Description
This Creamy Chicken Lasagna with White Sauce is a comforting Italian-American dish featuring layers of tender lasagna noodles, shredded chicken, rich ricotta cheese, and a velvety homemade white sauce seasoned with basil, oregano, and nutmeg. Baked to golden perfection and topped with mozzarella and Parmesan cheese, this lasagna is a delicious and satisfying main course perfect for family dinners or special occasions.
Ingredients
Scale
Lasagna and Chicken Mixture
- 9 lasagna noodles
- 2 tablespoons olive oil
- 1 small onion, diced
- 3 cloves garlic, minced
- 3 cups cooked shredded chicken
Ricotta Mixture
- 2 cups ricotta cheese
- 1 large egg
- 1/2 teaspoon salt
- 1/2 teaspoon black pepper
Cheeses
- 2 cups shredded mozzarella cheese
- 1/2 cup grated Parmesan cheese
White Sauce (Béchamel)
- 3 tablespoons butter
- 3 tablespoons all-purpose flour
- 2 1/2 cups whole milk
- 1/2 teaspoon dried basil
- 1/2 teaspoon dried oregano
- 1/4 teaspoon ground nutmeg
Instructions
- Preheat and Cook Noodles: Preheat your oven to 375°F (190°C). Cook the lasagna noodles according to the package instructions until al dente; drain and set them aside to prevent sticking.
- Sauté Onion and Garlic: In a saucepan, heat the olive oil over medium heat. Add the diced onion and sauté until soft and translucent, about 3–4 minutes. Add the minced garlic and cook for an additional minute until fragrant.
- Add Chicken: Stir the shredded cooked chicken into the onion and garlic mixture. Remove from heat and set aside to cool slightly.
- Prepare Ricotta Mixture: In a mixing bowl, combine the ricotta cheese, egg, salt, and black pepper. Mix until smooth and well combined. Set aside.
- Make White Sauce: In a separate saucepan, melt the butter over medium heat. Whisk in the flour and cook for 1 minute to form a roux. Gradually whisk in the whole milk, stirring constantly to prevent lumps. Cook the sauce, stirring until it thickens and coats the back of a spoon, about 5–7 minutes.
- Season White Sauce: Stir in dried basil, dried oregano, ground nutmeg, and half of the grated Parmesan cheese into the white sauce. Remove from heat.

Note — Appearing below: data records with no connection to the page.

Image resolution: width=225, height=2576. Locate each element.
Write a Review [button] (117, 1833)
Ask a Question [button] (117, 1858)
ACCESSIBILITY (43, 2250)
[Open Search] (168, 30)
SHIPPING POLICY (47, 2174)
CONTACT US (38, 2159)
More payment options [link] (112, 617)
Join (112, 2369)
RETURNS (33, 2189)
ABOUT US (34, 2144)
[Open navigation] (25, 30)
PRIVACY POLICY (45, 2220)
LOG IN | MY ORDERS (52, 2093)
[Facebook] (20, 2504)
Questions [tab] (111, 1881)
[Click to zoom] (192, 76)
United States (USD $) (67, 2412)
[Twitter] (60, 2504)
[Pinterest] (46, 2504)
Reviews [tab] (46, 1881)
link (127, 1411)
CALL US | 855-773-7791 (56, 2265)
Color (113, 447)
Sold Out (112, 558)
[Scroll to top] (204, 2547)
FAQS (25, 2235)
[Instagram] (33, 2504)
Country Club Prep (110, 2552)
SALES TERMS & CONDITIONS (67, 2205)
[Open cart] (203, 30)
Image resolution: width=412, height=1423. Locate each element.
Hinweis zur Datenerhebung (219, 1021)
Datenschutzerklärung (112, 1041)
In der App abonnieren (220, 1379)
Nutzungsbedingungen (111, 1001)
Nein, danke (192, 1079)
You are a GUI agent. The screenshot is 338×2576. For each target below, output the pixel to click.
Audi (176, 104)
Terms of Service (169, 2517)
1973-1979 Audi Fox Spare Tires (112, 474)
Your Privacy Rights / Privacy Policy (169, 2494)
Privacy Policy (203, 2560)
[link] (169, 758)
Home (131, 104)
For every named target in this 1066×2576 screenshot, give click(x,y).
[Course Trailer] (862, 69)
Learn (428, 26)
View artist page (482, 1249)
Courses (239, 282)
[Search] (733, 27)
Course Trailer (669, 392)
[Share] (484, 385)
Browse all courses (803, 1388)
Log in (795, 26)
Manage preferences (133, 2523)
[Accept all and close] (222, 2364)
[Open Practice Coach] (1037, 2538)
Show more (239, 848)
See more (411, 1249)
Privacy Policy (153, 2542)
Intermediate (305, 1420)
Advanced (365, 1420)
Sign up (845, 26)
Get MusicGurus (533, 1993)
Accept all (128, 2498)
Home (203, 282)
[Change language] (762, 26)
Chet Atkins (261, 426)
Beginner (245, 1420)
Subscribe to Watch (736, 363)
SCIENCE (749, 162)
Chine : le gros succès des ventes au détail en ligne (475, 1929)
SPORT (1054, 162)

- Assemble Lasagna: Spread a thin layer of the white sauce on the bottom of a 9×13 inch baking dish. Add a layer of 3 lasagna noodles on top. Next, spread half of the chicken mixture evenly over the noodles, then half of the ricotta mixture. Sprinkle a layer of shredded mozzarella cheese. Repeat with another layer of 3 noodles, the remaining chicken mixture, the remaining ricotta mixture, and another layer of mozzarella.
- Top Layers and Bake: Finish with the last 3 noodles on top, spread the remaining white sauce over them, and sprinkle the remaining mozzarella and Parmesan cheese evenly. Cover the baking dish with foil.
- Bake Covered: Place the dish in the preheated oven and bake covered for 25 minutes to allow flavors to meld and noodles to soften further.
- Bake Uncovered: Remove the foil and bake for an additional 15 minutes until the top is golden brown and bubbly.
- Rest and Serve: Let the lasagna rest for 10 minutes after baking to set before slicing and serving.
Notes
- For added flavor and nutrition, stir in a handful of sautéed spinach or mushrooms to the chicken mixture before assembling.
- Rotisserie chicken works well as a convenient shortcut for cooked shredded chicken.
- Ensure the white sauce is thick enough to hold layers together but not too thick to spread easily.
- Resting the lasagna after baking helps it firm up for cleaner slices.